DARE COUNTY, N.C. — North Carolina Department of Transportation officials said that crews worked around the clock Monday, trying to clear water and sand off of NC-12 after a nor’easter hit over the weekend.
NC-12 is closed between the Marc Basnight Bridge and Rodanthe,
NCDOT spokesperson Jamie Kritzer said it’ll take some time until the road is open again.
“The North Carolina Department of Transportation has had crews out all weekend working to keep the roads cleared of that sand. But you’re kind of fighting a difficult battle there because mother nature controls all and she’s not done yet,” said Kritzer.
Police officers parked at the Oregon Inlet to make sure no one crossed the bridge.
Because of the closure, locals and tourists are stuck on either side until officials open it back up.
Local Lauren Peele said you always have to plan for a closure.
“Call your relator before you come down here because if you were renting a house in Hatteras or something like that, you need to know that you may not be able to get back,” said Peele.
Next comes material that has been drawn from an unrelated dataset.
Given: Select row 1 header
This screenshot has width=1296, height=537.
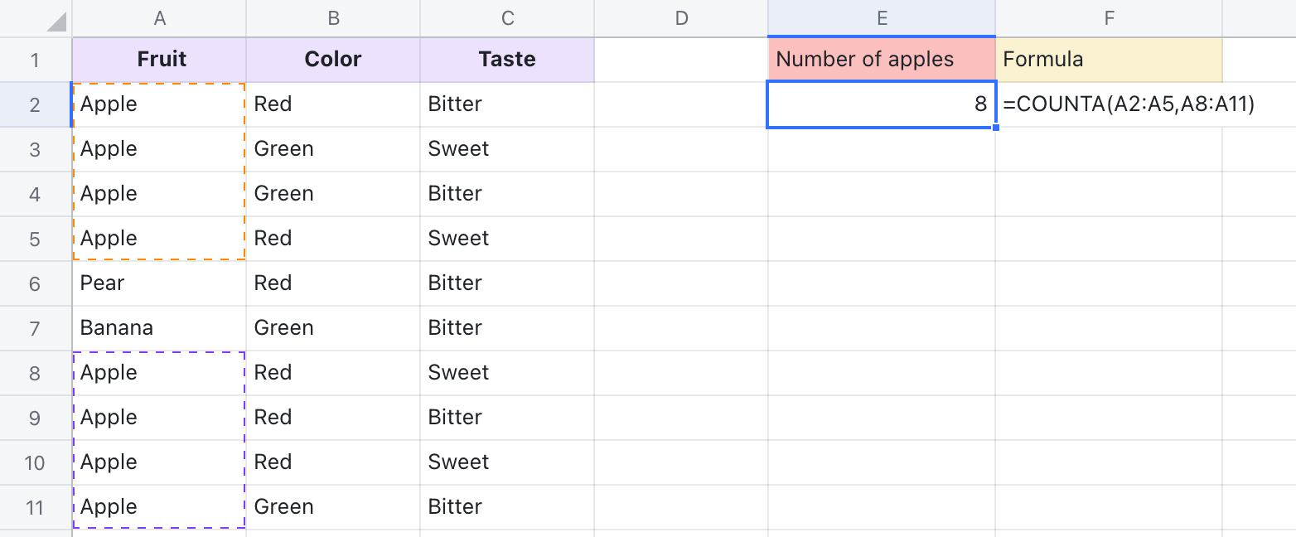Looking at the screenshot, I should click(x=33, y=59).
It will reopen when state transportation officials determine it is safe.
NCDOT said there is no structural damage to the highway but parts of it are covered with sand and overwash.
Peele said that sand and water are always a problem for NC-12.
“Sand has crossed that road since the beginning of time,” said Peele.
Nags Head local Dave Charlton said most people are used to NC-12 being closed in the storm.
“Every time we get a big storm here, the surf will blow in and blow the sand over the road and the water will come in, it’s impassable,” said Charlton.
Charlton said NC-12 getting closed makes things difficult for everyone in the area.
“People have jobs to get to and that’s a big problem. It’s also a big problem because there are tourists that want to stay at their vacation homes, stuck down there and they can’t get out,” said Charlton.
In Nags Head, Andreas Etheridge walked onto the beach to watch the waves ahead of the storm.
Etheridge said he was worried conditions would become worse through the weekend as the storm passed through.
"The flooding is what we're worried about, not really the wind, cause, we're used to the wind," said Etheridge. "My house flooded back in 2011... I just hope it doesn't flood."
Others, like Kyle Creef said that they felt safe in Nags Head ahead of the storm.
“We’ve got real structurally sound houses. There’s no place I’d rather be around here. My driveway is eleven feet above sea level and we don’t have to worry about tide,” said Creef.
The winds didn't only affect the storm surge. In some areas, it knocked out the power.
“I think it’s spotty, I know mine kept flipping off and on in Manteo last night. The pole was broken up right at what they call the little bridge, and the crew was out there working,” said Peele.
Kritzer said there is no set date for when NC-12 will re-open because waves are still coming over sand dunes causing dangerous conditions.
“We have to wait and the water will need to recede before we can go in and make an assessment of the road and see if there was any damage and see what we might need to do to make the road safe for travel again,” Kritzer explained.